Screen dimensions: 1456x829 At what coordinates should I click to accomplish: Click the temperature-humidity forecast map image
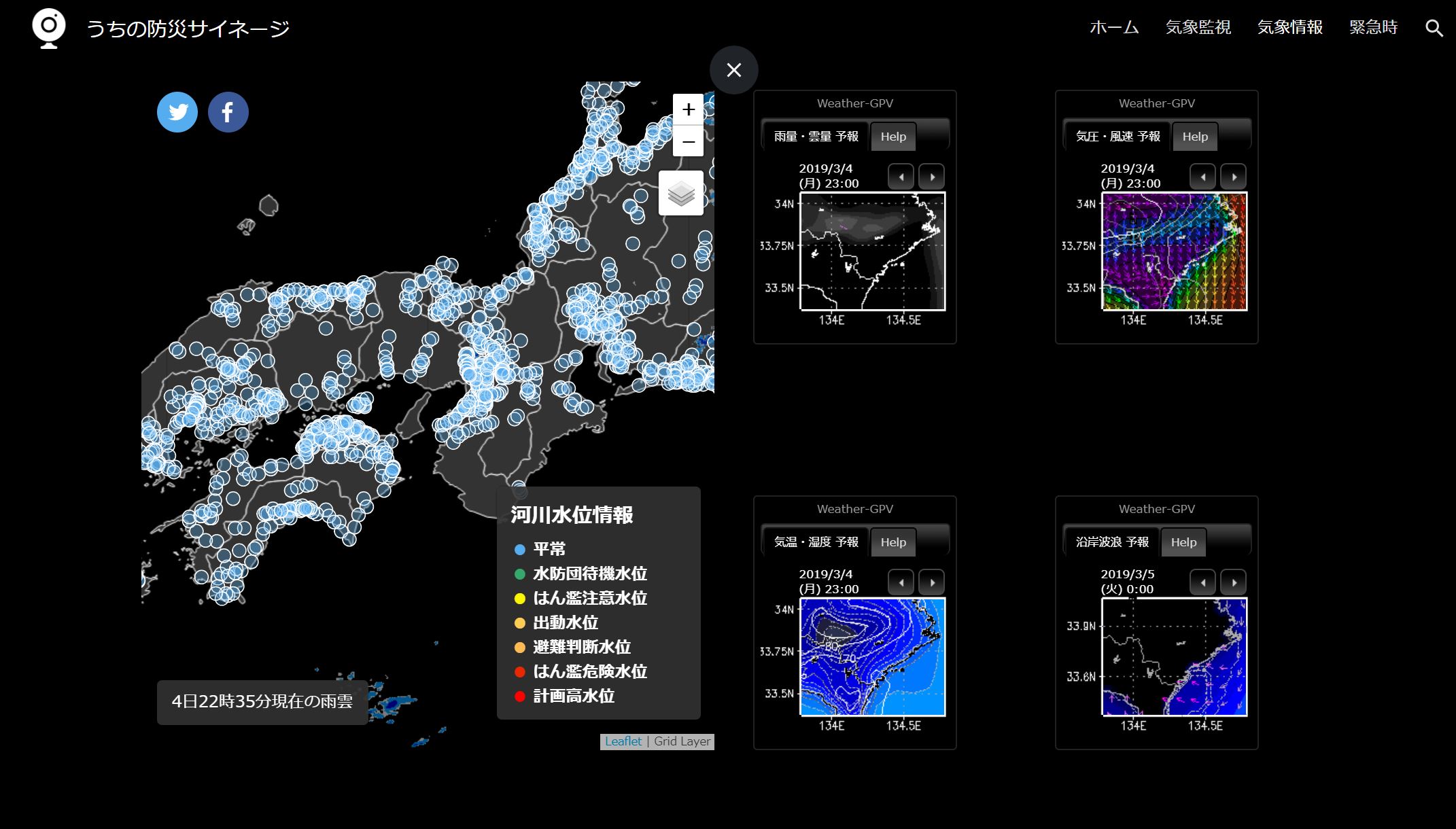(x=873, y=656)
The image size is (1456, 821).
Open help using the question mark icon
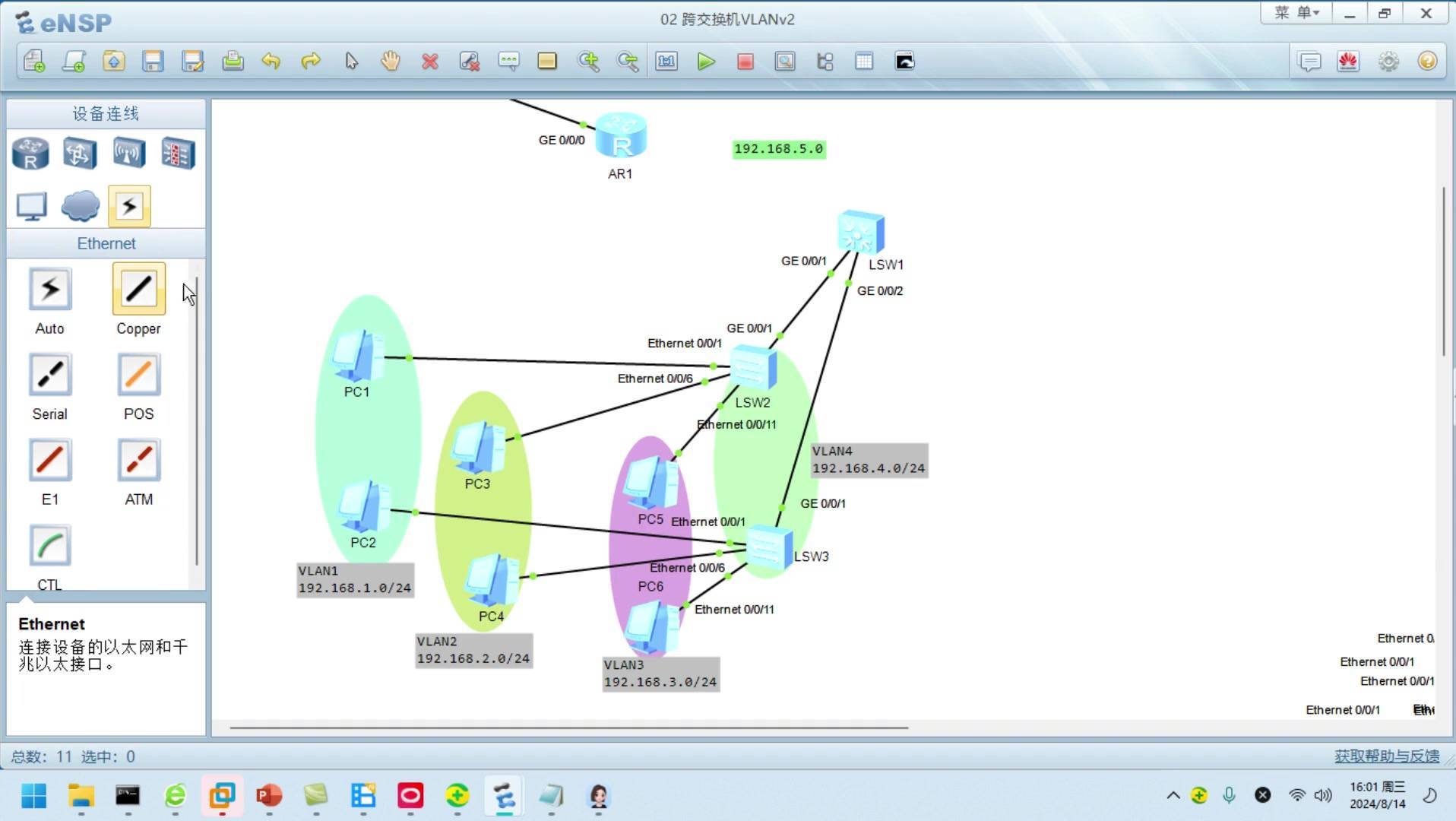[x=1426, y=62]
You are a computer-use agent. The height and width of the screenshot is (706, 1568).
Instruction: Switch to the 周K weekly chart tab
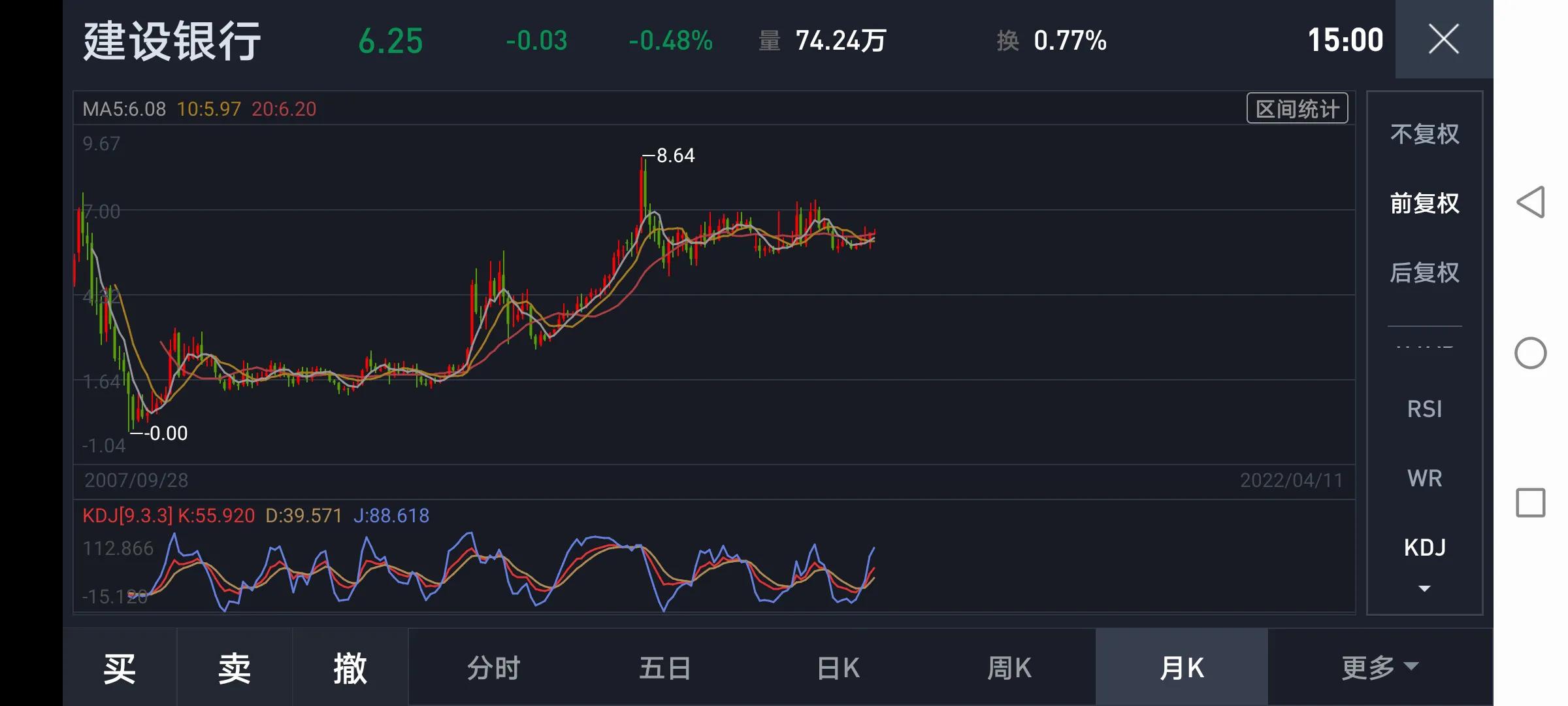coord(1008,667)
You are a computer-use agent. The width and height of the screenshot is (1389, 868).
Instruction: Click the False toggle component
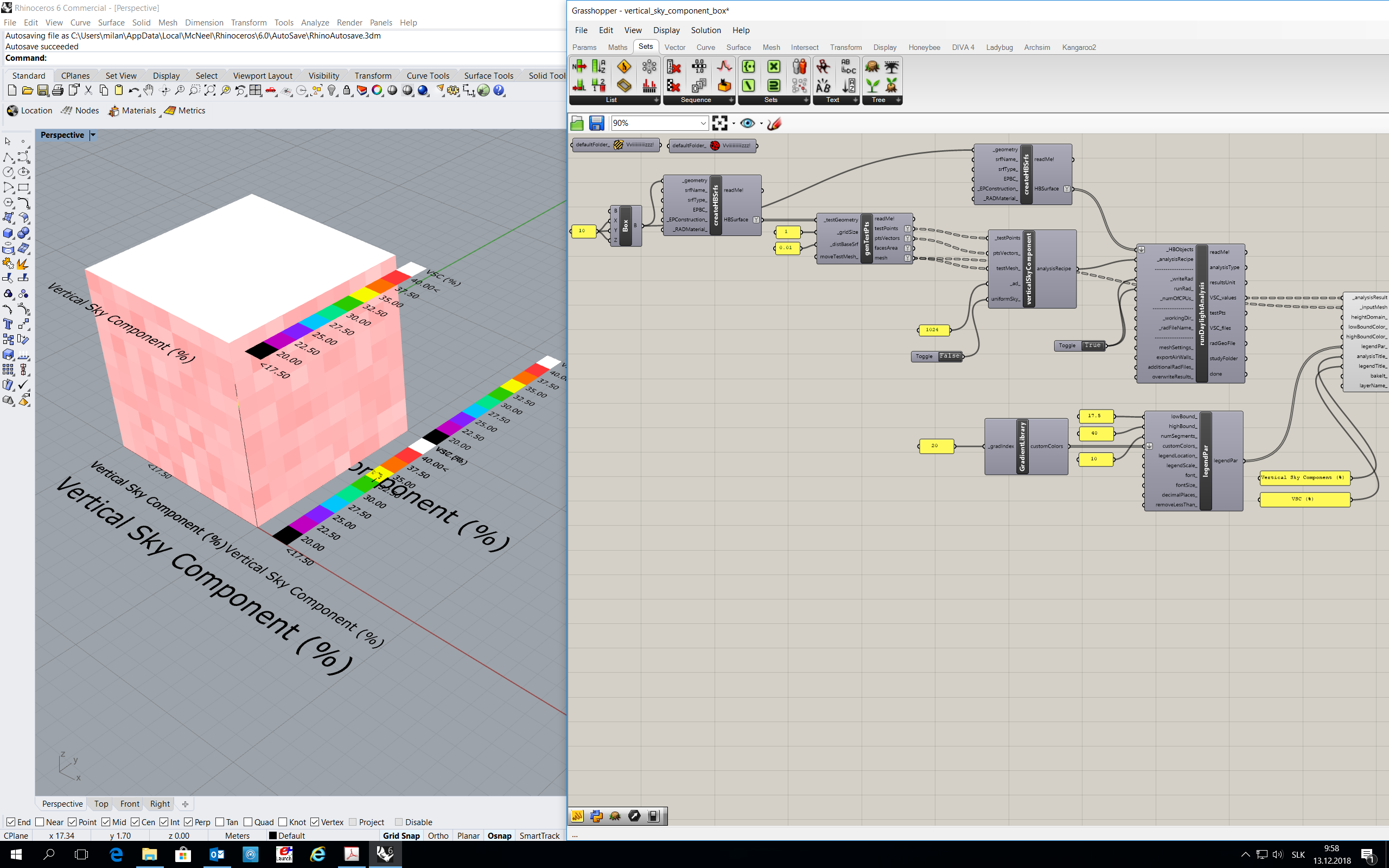[x=950, y=356]
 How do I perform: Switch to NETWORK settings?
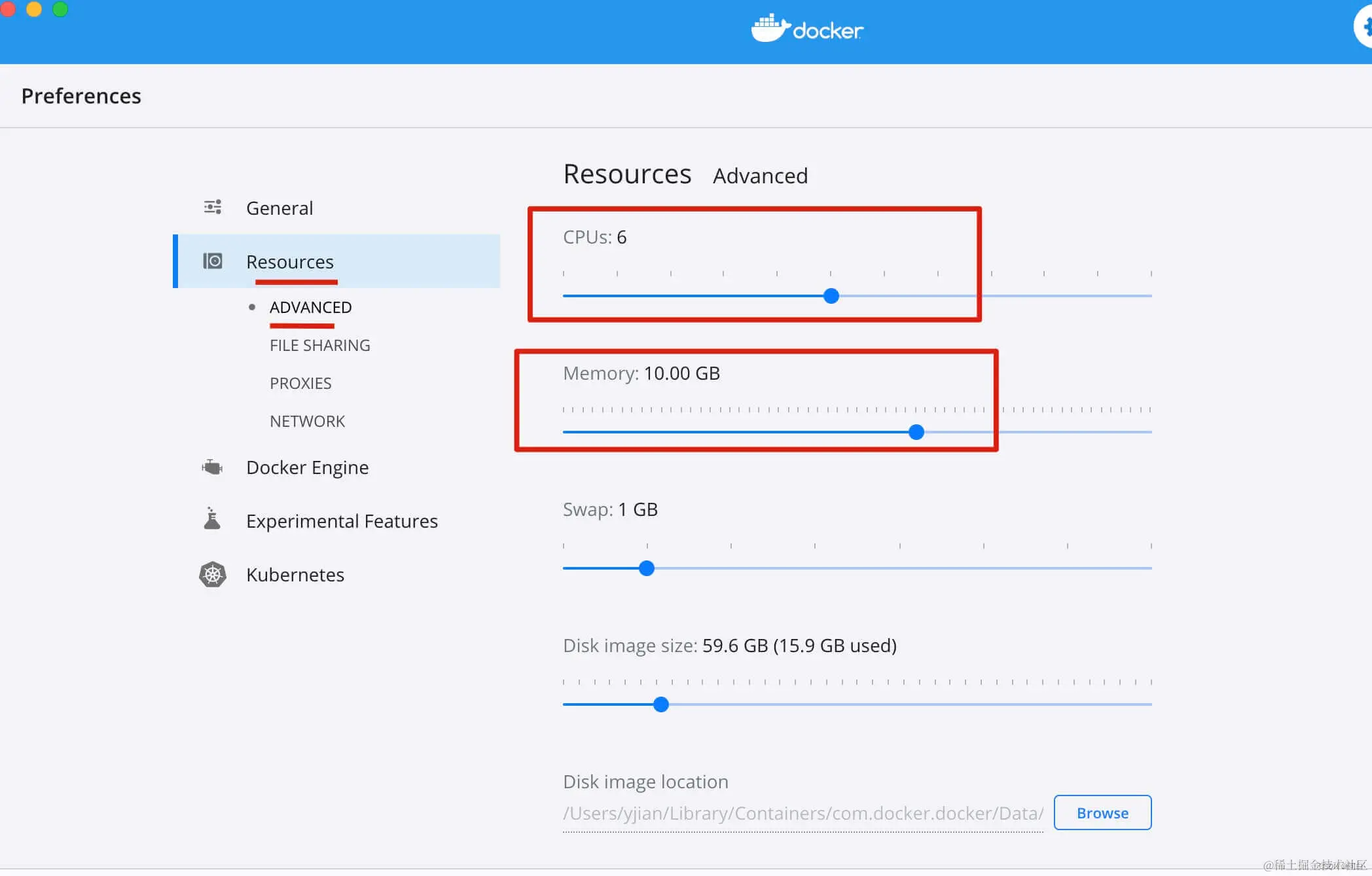click(x=307, y=422)
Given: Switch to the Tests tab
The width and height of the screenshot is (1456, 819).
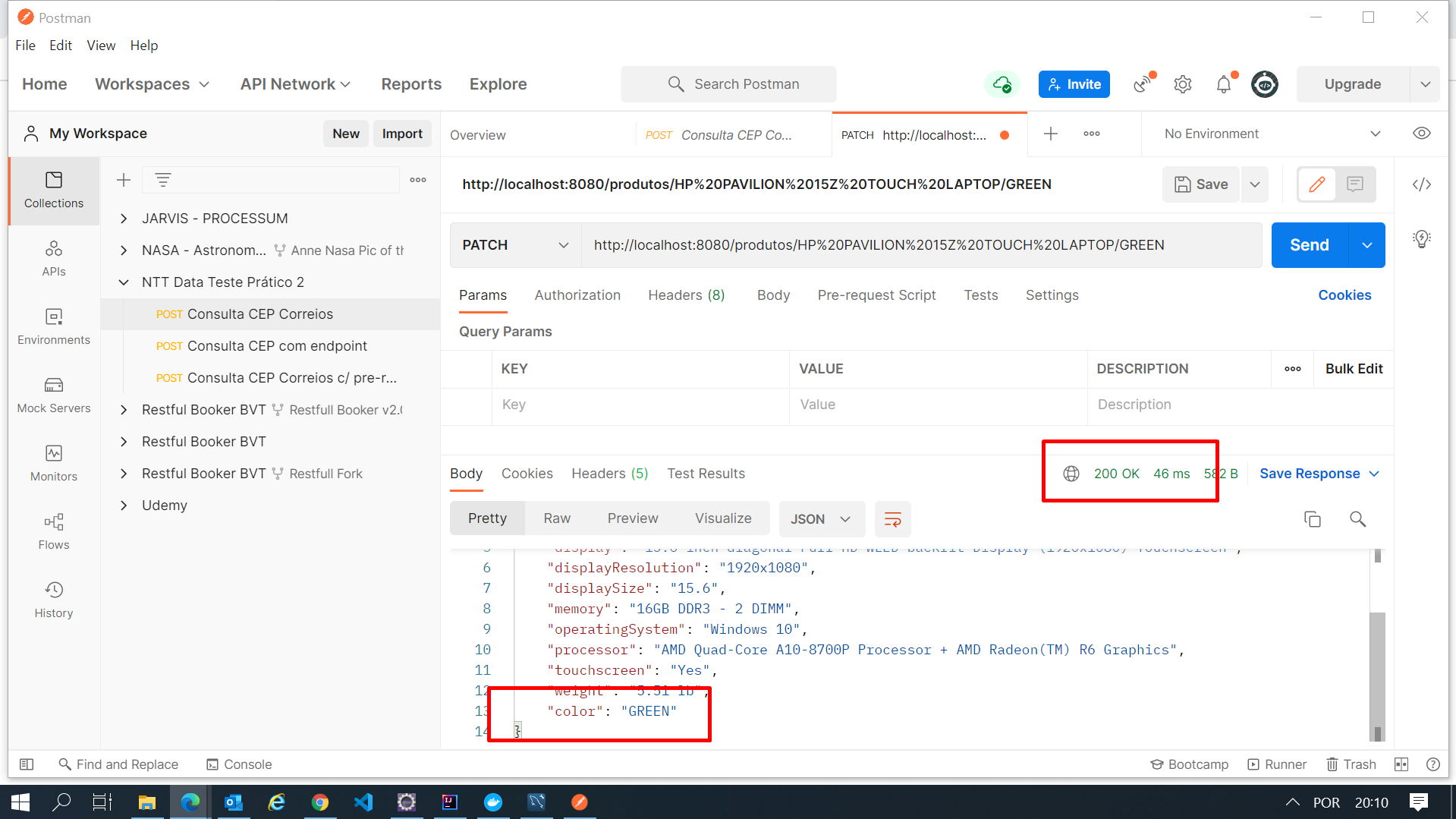Looking at the screenshot, I should click(x=980, y=295).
----
• _Task goal_: Lines from the one that holds "Instruction: Click the False toggle component" through the final line of the material are to be duplicated exactly; no pictures belong in the copy.

• _Written answer_:
Instruction: Click the False toggle component
[x=950, y=356]
 How do I perform: Switch to NETWORK settings?
click(x=307, y=422)
Given: Switch to the Tests tab
The width and height of the screenshot is (1456, 819).
Looking at the screenshot, I should click(x=980, y=295).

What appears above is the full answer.